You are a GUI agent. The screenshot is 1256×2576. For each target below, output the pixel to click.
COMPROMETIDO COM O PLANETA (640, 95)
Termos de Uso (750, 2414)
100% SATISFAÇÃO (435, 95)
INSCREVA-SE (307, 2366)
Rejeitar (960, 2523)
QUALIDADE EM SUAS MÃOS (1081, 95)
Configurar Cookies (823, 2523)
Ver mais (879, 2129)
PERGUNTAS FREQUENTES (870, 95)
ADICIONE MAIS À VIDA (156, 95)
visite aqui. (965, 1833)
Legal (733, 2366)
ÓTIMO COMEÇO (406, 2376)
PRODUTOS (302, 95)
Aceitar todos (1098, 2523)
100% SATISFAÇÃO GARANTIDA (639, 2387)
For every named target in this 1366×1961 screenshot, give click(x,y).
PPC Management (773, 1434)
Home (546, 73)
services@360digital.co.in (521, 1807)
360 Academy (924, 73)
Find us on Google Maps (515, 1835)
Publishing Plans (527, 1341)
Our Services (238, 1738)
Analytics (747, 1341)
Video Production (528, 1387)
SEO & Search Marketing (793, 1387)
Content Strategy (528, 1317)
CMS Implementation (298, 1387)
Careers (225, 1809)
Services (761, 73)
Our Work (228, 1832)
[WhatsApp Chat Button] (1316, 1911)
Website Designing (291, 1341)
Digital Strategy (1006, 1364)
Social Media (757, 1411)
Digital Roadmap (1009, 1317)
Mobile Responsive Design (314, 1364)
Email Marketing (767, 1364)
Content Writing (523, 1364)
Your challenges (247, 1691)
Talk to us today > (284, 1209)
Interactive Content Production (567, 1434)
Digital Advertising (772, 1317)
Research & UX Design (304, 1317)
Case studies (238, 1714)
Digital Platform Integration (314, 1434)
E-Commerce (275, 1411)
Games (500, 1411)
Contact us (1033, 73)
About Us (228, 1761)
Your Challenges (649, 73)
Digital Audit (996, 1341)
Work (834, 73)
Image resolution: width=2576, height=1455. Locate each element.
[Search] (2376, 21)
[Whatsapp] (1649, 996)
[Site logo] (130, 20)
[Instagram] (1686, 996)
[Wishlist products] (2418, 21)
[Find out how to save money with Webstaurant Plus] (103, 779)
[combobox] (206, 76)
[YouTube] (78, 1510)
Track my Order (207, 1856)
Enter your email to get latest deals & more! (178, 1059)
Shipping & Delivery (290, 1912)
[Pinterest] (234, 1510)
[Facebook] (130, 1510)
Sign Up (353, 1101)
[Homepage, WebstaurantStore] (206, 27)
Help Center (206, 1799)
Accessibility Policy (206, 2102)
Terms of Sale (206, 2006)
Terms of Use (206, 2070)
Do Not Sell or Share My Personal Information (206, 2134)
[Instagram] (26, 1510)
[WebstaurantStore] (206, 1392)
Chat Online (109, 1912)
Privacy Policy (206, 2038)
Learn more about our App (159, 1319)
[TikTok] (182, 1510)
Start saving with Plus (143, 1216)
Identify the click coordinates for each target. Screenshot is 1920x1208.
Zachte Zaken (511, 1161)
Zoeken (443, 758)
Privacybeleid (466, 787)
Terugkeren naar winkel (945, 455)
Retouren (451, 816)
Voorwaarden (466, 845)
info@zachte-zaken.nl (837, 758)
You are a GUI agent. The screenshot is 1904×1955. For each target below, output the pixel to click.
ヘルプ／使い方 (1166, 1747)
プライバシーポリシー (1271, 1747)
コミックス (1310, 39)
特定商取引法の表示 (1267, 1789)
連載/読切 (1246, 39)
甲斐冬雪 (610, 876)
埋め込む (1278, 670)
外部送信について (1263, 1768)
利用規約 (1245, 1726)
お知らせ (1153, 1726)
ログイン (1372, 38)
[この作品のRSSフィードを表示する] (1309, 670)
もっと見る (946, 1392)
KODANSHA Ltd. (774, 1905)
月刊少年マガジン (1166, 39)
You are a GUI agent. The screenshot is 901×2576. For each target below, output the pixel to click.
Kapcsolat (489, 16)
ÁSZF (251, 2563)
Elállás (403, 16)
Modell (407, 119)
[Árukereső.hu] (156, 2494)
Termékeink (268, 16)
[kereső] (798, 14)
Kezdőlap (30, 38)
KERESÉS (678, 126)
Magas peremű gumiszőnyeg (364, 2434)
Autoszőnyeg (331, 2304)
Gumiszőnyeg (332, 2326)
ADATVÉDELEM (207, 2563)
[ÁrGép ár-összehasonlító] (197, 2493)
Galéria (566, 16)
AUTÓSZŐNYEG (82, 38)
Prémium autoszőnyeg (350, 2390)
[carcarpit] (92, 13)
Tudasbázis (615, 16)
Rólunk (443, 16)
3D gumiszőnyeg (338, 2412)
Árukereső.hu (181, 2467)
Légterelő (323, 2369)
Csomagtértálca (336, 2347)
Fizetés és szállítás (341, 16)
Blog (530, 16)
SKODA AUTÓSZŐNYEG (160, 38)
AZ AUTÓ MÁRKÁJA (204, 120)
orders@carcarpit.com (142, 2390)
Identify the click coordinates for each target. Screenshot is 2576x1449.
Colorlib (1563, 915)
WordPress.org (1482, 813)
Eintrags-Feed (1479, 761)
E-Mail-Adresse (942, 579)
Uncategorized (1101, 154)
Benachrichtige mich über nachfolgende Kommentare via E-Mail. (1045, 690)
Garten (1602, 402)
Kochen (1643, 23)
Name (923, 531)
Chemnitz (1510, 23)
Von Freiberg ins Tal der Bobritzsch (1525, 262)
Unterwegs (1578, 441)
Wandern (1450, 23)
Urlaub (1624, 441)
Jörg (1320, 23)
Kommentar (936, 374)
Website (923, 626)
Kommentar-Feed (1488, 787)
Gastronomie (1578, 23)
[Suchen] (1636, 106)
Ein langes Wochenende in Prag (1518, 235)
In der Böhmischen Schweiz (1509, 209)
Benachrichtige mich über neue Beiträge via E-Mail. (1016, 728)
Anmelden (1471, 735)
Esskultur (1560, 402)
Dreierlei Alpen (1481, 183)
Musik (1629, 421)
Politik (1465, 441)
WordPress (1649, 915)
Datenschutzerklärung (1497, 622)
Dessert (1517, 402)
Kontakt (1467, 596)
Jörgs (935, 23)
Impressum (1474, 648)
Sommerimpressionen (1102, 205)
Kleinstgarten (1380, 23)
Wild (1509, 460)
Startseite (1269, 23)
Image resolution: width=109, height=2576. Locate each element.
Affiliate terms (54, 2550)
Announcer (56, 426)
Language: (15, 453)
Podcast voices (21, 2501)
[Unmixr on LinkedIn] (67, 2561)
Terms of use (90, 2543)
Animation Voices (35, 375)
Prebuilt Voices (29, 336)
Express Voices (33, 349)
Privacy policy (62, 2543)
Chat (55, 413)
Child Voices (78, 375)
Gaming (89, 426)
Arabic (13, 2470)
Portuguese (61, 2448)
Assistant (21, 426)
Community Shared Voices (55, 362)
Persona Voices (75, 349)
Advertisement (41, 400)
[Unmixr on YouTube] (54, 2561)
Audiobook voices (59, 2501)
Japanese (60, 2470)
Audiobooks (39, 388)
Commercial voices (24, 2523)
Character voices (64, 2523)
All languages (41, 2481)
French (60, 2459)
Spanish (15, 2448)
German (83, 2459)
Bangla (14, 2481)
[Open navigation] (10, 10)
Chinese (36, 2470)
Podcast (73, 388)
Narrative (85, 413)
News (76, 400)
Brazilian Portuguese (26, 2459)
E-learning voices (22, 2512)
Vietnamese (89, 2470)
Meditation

***

What you should do:
All the records above need to be output exactly, with none omitted.

Answer space:
You are a GUI agent. The screenshot is 1256×2576. For each target below, output the pixel to click.
COMPROMETIDO COM O PLANETA (640, 95)
Termos de Uso (750, 2414)
100% SATISFAÇÃO (435, 95)
INSCREVA-SE (307, 2366)
Rejeitar (960, 2523)
QUALIDADE EM SUAS MÃOS (1081, 95)
Configurar Cookies (823, 2523)
Ver mais (879, 2129)
PERGUNTAS FREQUENTES (870, 95)
ADICIONE MAIS À VIDA (156, 95)
visite aqui. (965, 1833)
Legal (733, 2366)
ÓTIMO COMEÇO (406, 2376)
PRODUTOS (302, 95)
Aceitar todos (1098, 2523)
100% SATISFAÇÃO GARANTIDA (639, 2387)
For every named target in this 1366×1961 screenshot, give click(x,y).
PPC Management (773, 1434)
Home (546, 73)
services@360digital.co.in (521, 1807)
360 Academy (924, 73)
Find us on Google Maps (515, 1835)
Publishing Plans (527, 1341)
Our Services (238, 1738)
Analytics (747, 1341)
Video Production (528, 1387)
SEO & Search Marketing (793, 1387)
Content Strategy (528, 1317)
CMS Implementation (298, 1387)
Careers (225, 1809)
Services (761, 73)
Our Work (228, 1832)
[WhatsApp Chat Button] (1316, 1911)
Website Designing (291, 1341)
Digital Strategy (1006, 1364)
Social Media (757, 1411)
Digital Roadmap (1009, 1317)
Mobile Responsive Design (314, 1364)
Email Marketing (767, 1364)
Content Writing (523, 1364)
Your challenges (247, 1691)
Talk to us today > (284, 1209)
Interactive Content Production (567, 1434)
Digital Advertising (772, 1317)
Research & UX Design (304, 1317)
Case studies (238, 1714)
Digital Platform Integration (314, 1434)
E-Commerce (275, 1411)
Games (500, 1411)
Contact us (1033, 73)
About Us (228, 1761)
Your Challenges (649, 73)
Digital Audit (996, 1341)
Work (834, 73)
Image resolution: width=2576, height=1455. Locate each element.
[Search] (2376, 21)
[Whatsapp] (1649, 996)
[Site logo] (130, 20)
[Instagram] (1686, 996)
[Wishlist products] (2418, 21)
[Find out how to save money with Webstaurant Plus] (103, 779)
[combobox] (206, 76)
[YouTube] (78, 1510)
Track my Order (207, 1856)
Enter your email to get latest deals & more! (178, 1059)
Shipping & Delivery (290, 1912)
[Pinterest] (234, 1510)
[Facebook] (130, 1510)
Sign Up (353, 1101)
[Homepage, WebstaurantStore] (206, 27)
Help Center (206, 1799)
Accessibility Policy (206, 2102)
Terms of Sale (206, 2006)
Terms of Use (206, 2070)
Do Not Sell or Share My Personal Information (206, 2134)
[Instagram] (26, 1510)
[WebstaurantStore] (206, 1392)
Chat Online (109, 1912)
Privacy Policy (206, 2038)
Learn more about our App (159, 1319)
[TikTok] (182, 1510)
Start saving with Plus (143, 1216)
Identify the click coordinates for each target. Screenshot is 1920x1208.
Zachte Zaken (511, 1161)
Zoeken (443, 758)
Privacybeleid (466, 787)
Terugkeren naar winkel (945, 455)
Retouren (451, 816)
Voorwaarden (466, 845)
info@zachte-zaken.nl (837, 758)
You are a GUI agent. The screenshot is 1904×1955. For each target below, output the pixel to click.
ヘルプ／使い方 (1166, 1747)
プライバシーポリシー (1271, 1747)
コミックス (1310, 39)
特定商取引法の表示 (1267, 1789)
連載/読切 (1246, 39)
甲斐冬雪 (610, 876)
埋め込む (1278, 670)
外部送信について (1263, 1768)
利用規約 (1245, 1726)
お知らせ (1153, 1726)
ログイン (1372, 38)
[この作品のRSSフィードを表示する] (1309, 670)
もっと見る (946, 1392)
KODANSHA Ltd. (774, 1905)
月刊少年マガジン (1166, 39)
You are a GUI agent. The screenshot is 901×2576. For each target below, output the pixel to click.
Kapcsolat (489, 16)
ÁSZF (251, 2563)
Elállás (403, 16)
Modell (407, 119)
[Árukereső.hu] (156, 2494)
Termékeink (268, 16)
[kereső] (798, 14)
Kezdőlap (30, 38)
KERESÉS (678, 126)
Magas peremű gumiszőnyeg (364, 2434)
Autoszőnyeg (331, 2304)
Gumiszőnyeg (332, 2326)
ADATVÉDELEM (207, 2563)
[ÁrGép ár-összehasonlító] (197, 2493)
Galéria (566, 16)
AUTÓSZŐNYEG (82, 38)
Prémium autoszőnyeg (350, 2390)
[carcarpit] (92, 13)
Tudasbázis (615, 16)
Rólunk (443, 16)
3D gumiszőnyeg (338, 2412)
Árukereső.hu (181, 2467)
Légterelő (323, 2369)
Csomagtértálca (336, 2347)
Fizetés és szállítás (341, 16)
Blog (530, 16)
SKODA AUTÓSZŐNYEG (160, 38)
AZ AUTÓ MÁRKÁJA (204, 120)
orders@carcarpit.com (142, 2390)
Identify the click coordinates for each target. Screenshot is 2576x1449.
Colorlib (1563, 915)
WordPress.org (1482, 813)
Eintrags-Feed (1479, 761)
E-Mail-Adresse (942, 579)
Uncategorized (1101, 154)
Benachrichtige mich über nachfolgende Kommentare via E-Mail. (1045, 690)
Garten (1602, 402)
Kochen (1643, 23)
Name (923, 531)
Chemnitz (1510, 23)
Von Freiberg ins Tal der Bobritzsch (1525, 262)
Unterwegs (1578, 441)
Wandern (1450, 23)
Urlaub (1624, 441)
Jörg (1320, 23)
Kommentar (936, 374)
Website (923, 626)
Kommentar-Feed (1488, 787)
Gastronomie (1578, 23)
[Suchen] (1636, 106)
Ein langes Wochenende in Prag (1518, 235)
In der Böhmischen Schweiz (1509, 209)
Benachrichtige mich über neue Beiträge via E-Mail. (1016, 728)
Anmelden (1471, 735)
Esskultur (1560, 402)
Dreierlei Alpen (1481, 183)
Musik (1629, 421)
Politik (1465, 441)
WordPress (1649, 915)
Datenschutzerklärung (1497, 622)
Dessert (1517, 402)
Kontakt (1467, 596)
Jörgs (935, 23)
Impressum (1474, 648)
Sommerimpressionen (1102, 205)
Kleinstgarten (1380, 23)
Wild (1509, 460)
Startseite (1269, 23)
Image resolution: width=109, height=2576. Locate each element.
Affiliate terms (54, 2550)
Announcer (56, 426)
Language: (15, 453)
Podcast voices (21, 2501)
[Unmixr on LinkedIn] (67, 2561)
Terms of use (90, 2543)
Animation Voices (35, 375)
Prebuilt Voices (29, 336)
Express Voices (33, 349)
Privacy policy (62, 2543)
Chat (55, 413)
Child Voices (78, 375)
Gaming (89, 426)
Arabic (13, 2470)
Portuguese (61, 2448)
Assistant (21, 426)
Community Shared Voices (55, 362)
Persona Voices (75, 349)
Advertisement (41, 400)
[Unmixr on YouTube] (54, 2561)
Audiobook voices (59, 2501)
Japanese (60, 2470)
Audiobooks (39, 388)
Commercial voices (24, 2523)
Character voices (64, 2523)
All languages (41, 2481)
French (60, 2459)
Spanish (15, 2448)
German (83, 2459)
Bangla (14, 2481)
[Open navigation] (10, 10)
Chinese (36, 2470)
Podcast (73, 388)
Narrative (85, 413)
News (76, 400)
Brazilian Portuguese (26, 2459)
E-learning voices (22, 2512)
Vietnamese (89, 2470)
Meditation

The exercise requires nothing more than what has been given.